No, I definitely don’t think those three companies were/are guilty of lying. Maybe getting unrealistically over-enthusiastic about the potential of their technologies, and letting business decisions get way ahead of scientific validation.

As to whether we can influence Replicel to put its product on the market if it can only “arrest” hair loss and not grow significant new hair, I don’t think we’ll have any influence over that decision. I suspect it will go on the market in Asia even if it’s found to only stop hair loss or return a minimal amount of hair in some people, but I think it’ll be harder to enter the US market with those results. But I could be wrong.

So far, it looks like IF it does arrest hair loss it MAY do so for everyone. not just “some” people. And there’s still the possibility that the treatment could yield better results with repeat injections at intervals.

And if it gets to market in Asia then it’s just an airplane flight away.

I don’t have any intention of trying to influence any company because they don’t care what I think. Either Shiseido will bring it to market or they won’t.

I think Tsuji will be the first to bring a true complete cure to market.

I think Sushi, sorry Tsuji, will fail as previous did so.

Tsuji and some other treatments are about to bring a revolution in hair loss treatments.

I think you’re right @jarjarbinx. Tsuji is the only researcher who appears to have the knowledge, the ideas, the capacity and the funding to develop a real cure.

++++++++++++++++++++

▶ **Task requirements**
Please reproduce everything in the hair loss discussion above from "And if it gets" down to "previous did so.", word for word.

▶ **Recorded data**
++++++++++++++++++++

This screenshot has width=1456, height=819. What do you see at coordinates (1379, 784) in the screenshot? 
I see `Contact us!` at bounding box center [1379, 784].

++++++++++++++++++++

▶ **Response to this task**
And if it gets to market in Asia then it’s just an airplane flight away.

I don’t have any intention of trying to influence any company because they don’t care what I think. Either Shiseido will bring it to market or they won’t.

I think Tsuji will be the first to bring a true complete cure to market.

I think Sushi, sorry Tsuji, will fail as previous did so.